AI 时代的“行会秘密”是 Austin Tedesco 在 Codex 中的操作:他不是写一个“邮件营销技能”,而是把 Slack 消息中的上下文直接喂给模型,用复合工程(compound engineering)这一条私有工作流来驱动输出。那条 Slack 对话里的语气、预算讨论、产品定位、团队共识——这些是模型无法从参数中重建的“特定产地的明矾矿”。

Mike 的 PowerPoint 技能持久,不是因为它知道“怎么排版”,而是因为它知道 Mike 公司的品牌指南——那个具体的主色调色号,那个老板偏爱的字体间距。SWE-Skills-Bench 中那 7 个有效的技能,提供的都是领域特定的、非公开的专业指导(金融风险公式、交通管理指令)。

Aha 瞬间

"通用的技能是 7-11 便利店——方便,但随时可替代。排他的技能是你家厨房的香料柜——别人无法复制,因为那是你几十年来积累的独门配方。"


你的思考空间

  • 如果你的技能库里 80% 的技能在下一个模型版本中失效,你真正需要保留的 20% 是什么?它们之间的共同特征能否提炼为一条“技能设计原则”?

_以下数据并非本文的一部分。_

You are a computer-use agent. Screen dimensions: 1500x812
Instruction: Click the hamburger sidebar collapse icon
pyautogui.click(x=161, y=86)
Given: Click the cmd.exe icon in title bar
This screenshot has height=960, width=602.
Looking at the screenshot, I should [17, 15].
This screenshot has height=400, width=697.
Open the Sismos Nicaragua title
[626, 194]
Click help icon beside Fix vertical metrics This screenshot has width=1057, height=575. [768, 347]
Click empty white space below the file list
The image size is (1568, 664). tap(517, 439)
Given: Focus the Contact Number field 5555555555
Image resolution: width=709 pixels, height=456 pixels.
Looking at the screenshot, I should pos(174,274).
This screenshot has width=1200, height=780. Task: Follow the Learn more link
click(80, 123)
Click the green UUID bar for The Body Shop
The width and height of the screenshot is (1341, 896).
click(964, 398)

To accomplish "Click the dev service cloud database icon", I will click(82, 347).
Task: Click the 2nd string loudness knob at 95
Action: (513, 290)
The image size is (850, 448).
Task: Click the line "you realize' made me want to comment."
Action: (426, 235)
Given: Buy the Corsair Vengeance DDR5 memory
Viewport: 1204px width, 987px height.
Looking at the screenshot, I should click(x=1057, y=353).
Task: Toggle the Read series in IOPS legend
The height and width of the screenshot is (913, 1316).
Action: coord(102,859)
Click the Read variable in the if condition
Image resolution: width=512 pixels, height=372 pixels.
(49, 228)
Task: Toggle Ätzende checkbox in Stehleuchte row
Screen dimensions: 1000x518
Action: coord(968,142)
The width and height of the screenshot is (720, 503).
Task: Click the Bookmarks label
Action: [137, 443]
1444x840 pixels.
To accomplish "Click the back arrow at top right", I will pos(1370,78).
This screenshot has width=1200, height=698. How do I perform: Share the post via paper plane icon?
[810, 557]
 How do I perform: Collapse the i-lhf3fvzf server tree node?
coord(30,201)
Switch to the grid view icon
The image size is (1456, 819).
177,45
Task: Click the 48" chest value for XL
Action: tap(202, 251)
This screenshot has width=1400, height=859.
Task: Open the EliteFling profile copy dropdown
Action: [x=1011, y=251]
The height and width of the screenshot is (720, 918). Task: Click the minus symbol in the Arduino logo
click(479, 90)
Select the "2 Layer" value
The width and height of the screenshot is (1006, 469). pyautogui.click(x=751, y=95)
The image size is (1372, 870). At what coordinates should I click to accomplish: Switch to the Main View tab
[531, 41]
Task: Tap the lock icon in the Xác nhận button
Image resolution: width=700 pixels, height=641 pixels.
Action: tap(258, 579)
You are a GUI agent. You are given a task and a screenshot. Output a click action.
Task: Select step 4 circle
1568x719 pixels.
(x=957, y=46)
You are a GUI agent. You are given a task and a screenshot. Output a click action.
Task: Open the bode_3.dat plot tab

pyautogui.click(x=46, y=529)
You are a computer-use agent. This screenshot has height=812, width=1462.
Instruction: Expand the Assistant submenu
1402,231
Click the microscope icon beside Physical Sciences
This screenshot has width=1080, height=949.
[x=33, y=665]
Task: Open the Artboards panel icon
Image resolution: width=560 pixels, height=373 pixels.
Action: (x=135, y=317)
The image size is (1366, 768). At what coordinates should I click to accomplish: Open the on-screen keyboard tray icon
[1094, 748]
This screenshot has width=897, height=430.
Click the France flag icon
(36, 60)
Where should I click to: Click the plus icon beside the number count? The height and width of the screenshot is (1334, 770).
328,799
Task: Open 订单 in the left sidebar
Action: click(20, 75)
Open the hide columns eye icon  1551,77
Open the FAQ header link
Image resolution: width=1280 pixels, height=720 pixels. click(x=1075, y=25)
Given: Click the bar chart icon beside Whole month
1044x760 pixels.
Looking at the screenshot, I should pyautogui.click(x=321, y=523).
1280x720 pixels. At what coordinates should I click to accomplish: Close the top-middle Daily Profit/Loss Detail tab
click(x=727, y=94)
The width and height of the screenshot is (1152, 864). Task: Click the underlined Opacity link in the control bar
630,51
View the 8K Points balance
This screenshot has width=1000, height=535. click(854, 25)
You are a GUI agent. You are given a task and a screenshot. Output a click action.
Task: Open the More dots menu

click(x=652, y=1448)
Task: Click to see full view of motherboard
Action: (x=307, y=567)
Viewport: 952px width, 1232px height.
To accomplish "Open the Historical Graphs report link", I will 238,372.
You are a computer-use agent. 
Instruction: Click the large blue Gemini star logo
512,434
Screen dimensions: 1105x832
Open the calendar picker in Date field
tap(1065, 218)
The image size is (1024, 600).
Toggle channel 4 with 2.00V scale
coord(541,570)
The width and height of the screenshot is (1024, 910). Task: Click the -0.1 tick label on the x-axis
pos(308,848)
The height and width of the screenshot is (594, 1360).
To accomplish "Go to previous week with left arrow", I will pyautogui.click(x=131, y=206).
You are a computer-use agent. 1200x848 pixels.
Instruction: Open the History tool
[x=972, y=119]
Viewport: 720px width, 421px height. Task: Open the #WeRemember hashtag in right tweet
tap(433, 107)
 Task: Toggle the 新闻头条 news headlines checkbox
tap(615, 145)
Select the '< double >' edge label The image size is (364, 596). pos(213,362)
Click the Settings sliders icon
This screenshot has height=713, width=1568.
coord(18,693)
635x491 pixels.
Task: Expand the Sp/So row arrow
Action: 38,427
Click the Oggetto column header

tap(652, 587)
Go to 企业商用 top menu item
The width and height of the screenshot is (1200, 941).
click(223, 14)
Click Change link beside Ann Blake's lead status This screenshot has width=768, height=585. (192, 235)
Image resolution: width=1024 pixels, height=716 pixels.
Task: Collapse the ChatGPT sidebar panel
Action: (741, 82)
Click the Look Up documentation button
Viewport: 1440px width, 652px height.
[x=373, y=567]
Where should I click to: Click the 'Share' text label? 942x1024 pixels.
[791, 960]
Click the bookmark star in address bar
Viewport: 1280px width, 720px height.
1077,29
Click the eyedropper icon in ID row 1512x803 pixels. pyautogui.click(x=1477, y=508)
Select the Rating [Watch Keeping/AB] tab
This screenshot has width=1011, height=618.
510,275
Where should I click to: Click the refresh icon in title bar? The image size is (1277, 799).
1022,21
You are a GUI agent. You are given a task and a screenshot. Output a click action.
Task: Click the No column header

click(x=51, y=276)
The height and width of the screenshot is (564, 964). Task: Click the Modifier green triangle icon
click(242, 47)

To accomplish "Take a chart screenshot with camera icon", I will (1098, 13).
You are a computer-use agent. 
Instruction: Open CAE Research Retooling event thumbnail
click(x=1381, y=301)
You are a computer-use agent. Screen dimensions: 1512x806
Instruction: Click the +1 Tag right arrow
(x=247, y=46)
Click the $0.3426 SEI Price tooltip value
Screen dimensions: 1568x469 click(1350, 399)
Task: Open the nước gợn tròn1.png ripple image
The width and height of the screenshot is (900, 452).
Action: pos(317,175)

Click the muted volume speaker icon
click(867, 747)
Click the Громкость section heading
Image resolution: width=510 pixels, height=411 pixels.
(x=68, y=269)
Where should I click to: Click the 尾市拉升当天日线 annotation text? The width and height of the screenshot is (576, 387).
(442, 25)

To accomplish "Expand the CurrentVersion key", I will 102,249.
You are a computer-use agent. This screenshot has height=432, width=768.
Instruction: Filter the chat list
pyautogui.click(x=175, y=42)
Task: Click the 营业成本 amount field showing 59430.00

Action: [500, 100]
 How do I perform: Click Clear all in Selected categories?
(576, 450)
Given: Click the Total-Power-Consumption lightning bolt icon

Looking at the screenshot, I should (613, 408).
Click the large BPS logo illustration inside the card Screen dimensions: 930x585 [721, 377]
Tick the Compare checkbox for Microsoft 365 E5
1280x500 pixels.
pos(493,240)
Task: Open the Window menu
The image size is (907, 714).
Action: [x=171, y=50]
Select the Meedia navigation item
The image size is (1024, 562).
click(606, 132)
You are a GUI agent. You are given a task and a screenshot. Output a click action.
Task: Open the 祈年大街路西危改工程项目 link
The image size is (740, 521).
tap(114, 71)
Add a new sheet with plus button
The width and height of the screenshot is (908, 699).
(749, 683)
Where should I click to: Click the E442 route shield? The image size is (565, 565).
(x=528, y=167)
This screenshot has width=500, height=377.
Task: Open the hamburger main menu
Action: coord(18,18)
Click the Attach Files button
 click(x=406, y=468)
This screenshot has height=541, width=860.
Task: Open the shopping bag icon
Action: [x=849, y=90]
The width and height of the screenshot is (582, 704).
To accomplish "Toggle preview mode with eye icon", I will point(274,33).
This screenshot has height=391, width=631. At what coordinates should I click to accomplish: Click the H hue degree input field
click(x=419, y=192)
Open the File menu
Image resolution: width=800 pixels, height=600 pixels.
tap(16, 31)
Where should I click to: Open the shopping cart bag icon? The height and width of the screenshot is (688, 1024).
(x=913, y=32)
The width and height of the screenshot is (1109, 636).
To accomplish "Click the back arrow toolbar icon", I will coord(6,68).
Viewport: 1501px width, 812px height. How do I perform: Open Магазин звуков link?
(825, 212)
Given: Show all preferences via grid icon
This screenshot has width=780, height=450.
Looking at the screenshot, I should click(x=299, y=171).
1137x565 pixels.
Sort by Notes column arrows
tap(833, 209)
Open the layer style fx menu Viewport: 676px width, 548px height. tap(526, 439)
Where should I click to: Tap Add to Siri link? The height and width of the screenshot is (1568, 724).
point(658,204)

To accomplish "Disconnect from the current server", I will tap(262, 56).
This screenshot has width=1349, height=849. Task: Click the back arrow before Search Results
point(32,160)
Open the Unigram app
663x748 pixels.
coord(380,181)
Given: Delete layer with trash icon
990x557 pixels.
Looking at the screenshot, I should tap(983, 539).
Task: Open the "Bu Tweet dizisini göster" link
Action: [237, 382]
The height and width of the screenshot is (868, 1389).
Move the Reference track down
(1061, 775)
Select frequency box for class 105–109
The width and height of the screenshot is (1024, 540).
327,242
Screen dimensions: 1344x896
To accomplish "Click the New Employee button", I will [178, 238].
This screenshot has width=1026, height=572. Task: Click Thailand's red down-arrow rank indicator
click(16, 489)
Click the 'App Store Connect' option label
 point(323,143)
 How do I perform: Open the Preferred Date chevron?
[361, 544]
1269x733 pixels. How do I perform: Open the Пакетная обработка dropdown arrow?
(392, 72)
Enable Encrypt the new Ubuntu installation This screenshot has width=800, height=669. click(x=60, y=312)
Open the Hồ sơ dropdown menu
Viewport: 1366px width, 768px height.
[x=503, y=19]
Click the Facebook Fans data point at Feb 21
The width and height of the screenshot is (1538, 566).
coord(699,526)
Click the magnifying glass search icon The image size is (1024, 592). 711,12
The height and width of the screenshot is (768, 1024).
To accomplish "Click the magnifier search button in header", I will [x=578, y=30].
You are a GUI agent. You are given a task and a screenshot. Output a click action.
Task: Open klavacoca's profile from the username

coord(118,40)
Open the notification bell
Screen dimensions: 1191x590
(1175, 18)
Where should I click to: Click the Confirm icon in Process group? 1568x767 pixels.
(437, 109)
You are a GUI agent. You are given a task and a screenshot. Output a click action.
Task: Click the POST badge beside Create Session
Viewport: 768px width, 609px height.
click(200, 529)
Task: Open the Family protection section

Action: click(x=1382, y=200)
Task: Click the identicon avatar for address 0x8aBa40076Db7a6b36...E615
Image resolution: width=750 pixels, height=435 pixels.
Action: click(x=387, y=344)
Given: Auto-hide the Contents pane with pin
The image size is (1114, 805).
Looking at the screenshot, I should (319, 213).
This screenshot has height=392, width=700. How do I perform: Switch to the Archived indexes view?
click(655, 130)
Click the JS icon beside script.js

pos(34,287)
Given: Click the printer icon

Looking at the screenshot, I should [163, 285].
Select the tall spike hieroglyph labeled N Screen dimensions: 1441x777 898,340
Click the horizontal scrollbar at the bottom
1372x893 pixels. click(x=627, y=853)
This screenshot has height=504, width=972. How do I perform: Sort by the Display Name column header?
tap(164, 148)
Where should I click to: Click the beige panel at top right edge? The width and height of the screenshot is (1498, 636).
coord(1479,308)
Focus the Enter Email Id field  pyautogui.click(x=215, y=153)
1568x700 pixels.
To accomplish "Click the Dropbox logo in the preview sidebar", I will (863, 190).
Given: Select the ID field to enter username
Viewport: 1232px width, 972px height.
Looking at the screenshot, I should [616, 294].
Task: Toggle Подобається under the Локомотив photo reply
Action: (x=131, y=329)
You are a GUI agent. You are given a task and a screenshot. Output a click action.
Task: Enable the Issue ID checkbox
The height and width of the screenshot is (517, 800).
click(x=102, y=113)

  • 当技能证明自己的方式从“提升模型性能”变成了“提供模型缺失的信息”,这是否意味着 AI 产品经理和传统软件产品经理的技能树将彻底分化?

  • 材料中提到技能审核的自动化(用 LLM 判断输出质量),但如果 AI 已经在某些领域超越人类评价能力,我们如何避免陷入“用有缺陷的模型去评价另一个模型”的递归陷阱?

  • “技能通胀”本质上是人类在 AI 时代对“生产力表演”的需求——如果组织内部根本无法区分“真正有用的技能”和“地位展示的技能”,管理者应该用什么指标来判断团队的 AI 成熟度?